WORK REQUIRED: Transcribe, word for word, every line from the one containing "Instruction: Select the Chadormalu club name" through the final line of the records, and omit the pictures.

==== DATASET CONTENT

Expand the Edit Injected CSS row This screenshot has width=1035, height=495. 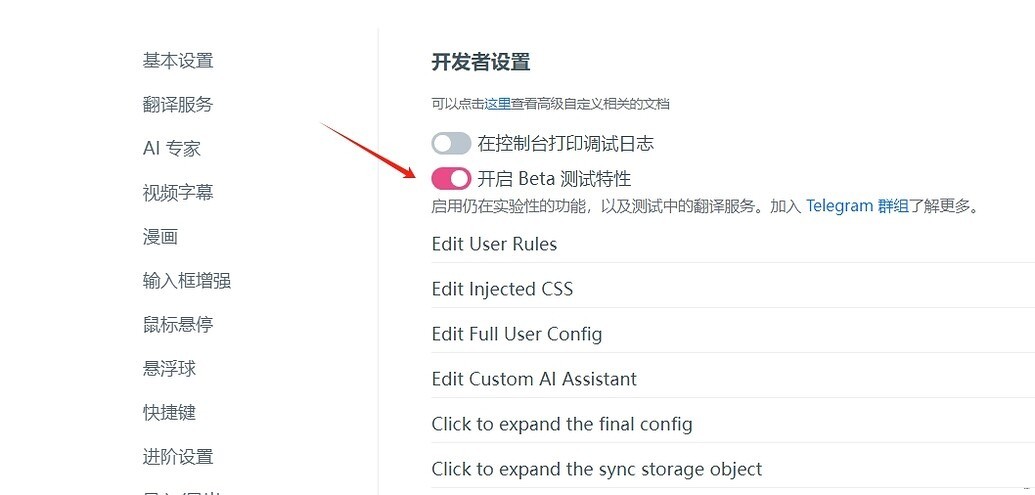coord(502,289)

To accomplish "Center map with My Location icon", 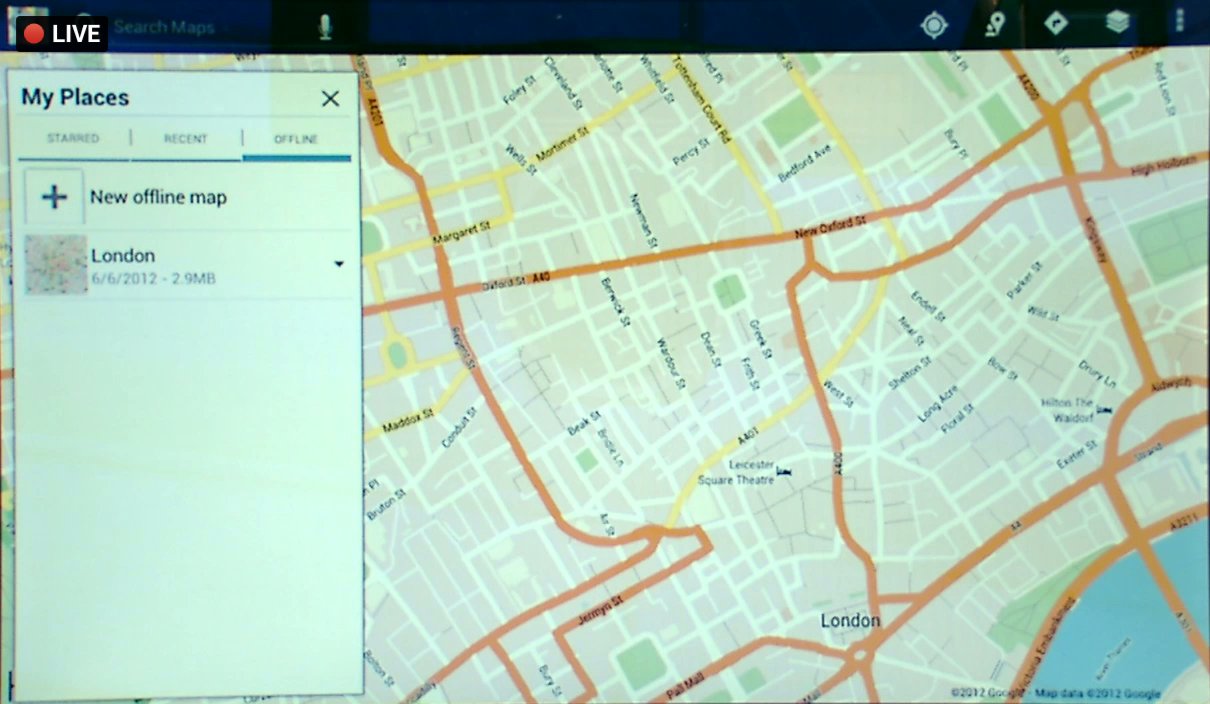I will point(934,25).
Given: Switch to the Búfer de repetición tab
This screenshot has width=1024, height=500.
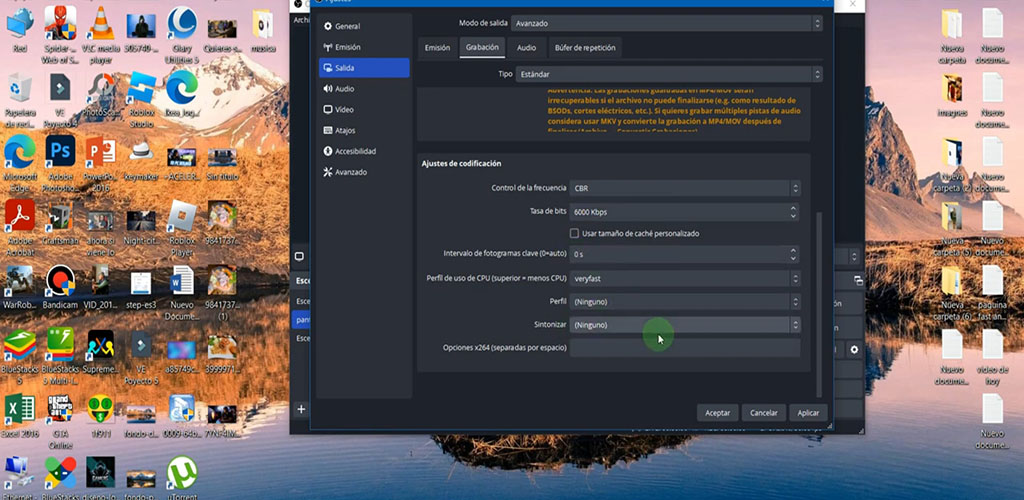Looking at the screenshot, I should tap(586, 47).
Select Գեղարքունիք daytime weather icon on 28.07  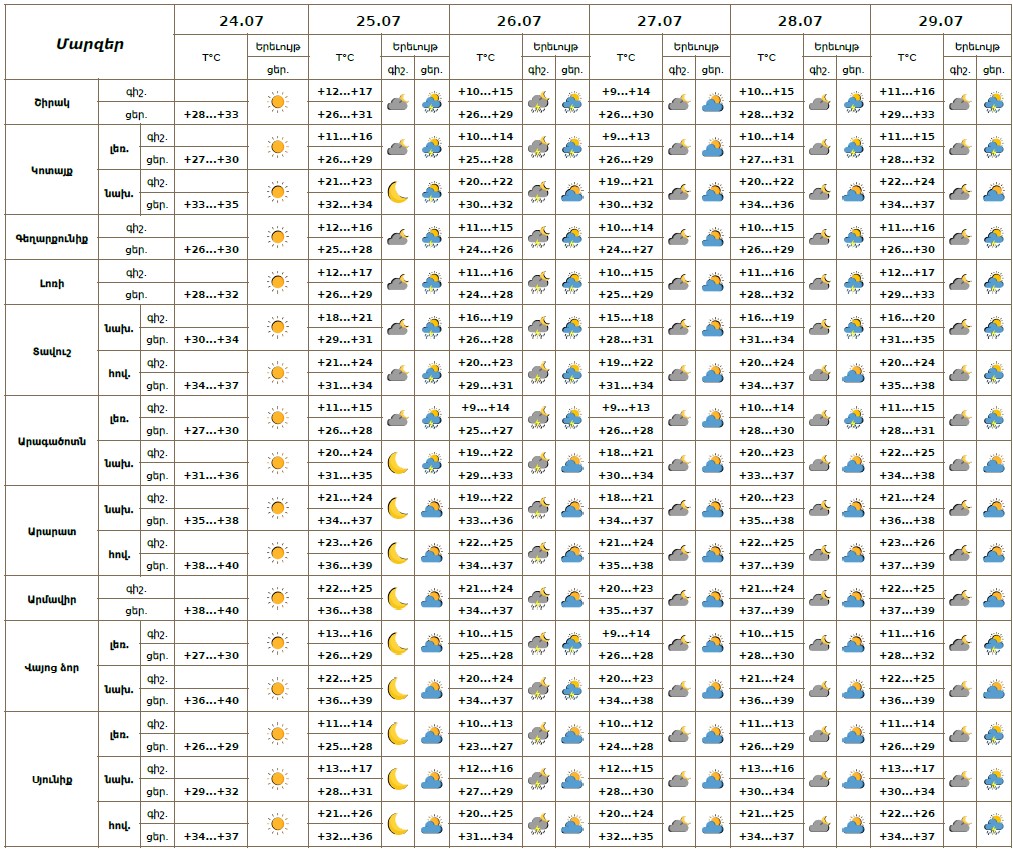[x=853, y=238]
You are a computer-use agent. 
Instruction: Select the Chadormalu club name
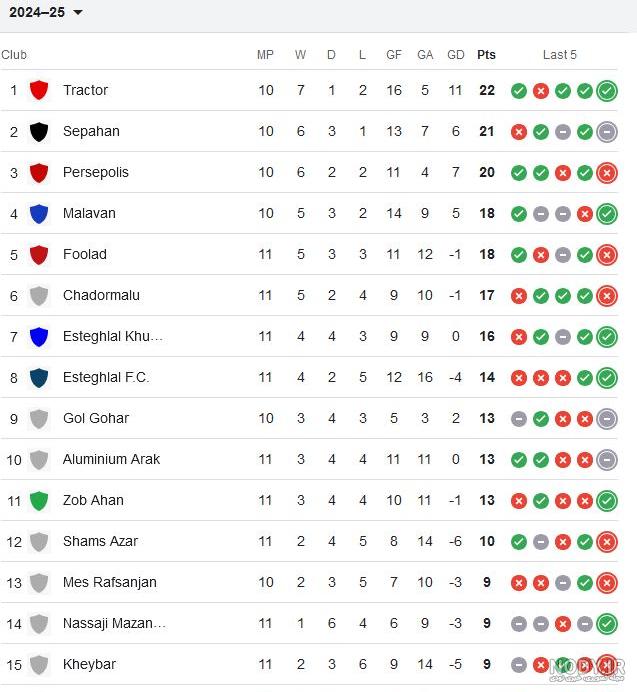coord(101,295)
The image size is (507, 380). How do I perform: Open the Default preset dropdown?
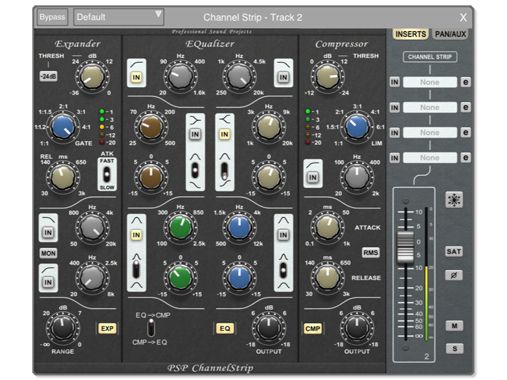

========

EXERCISE SOLUTION:
Instruction: Select the Chadormalu club name
coord(101,295)
The image size is (507, 380). How do I perform: Open the Default preset dropdown?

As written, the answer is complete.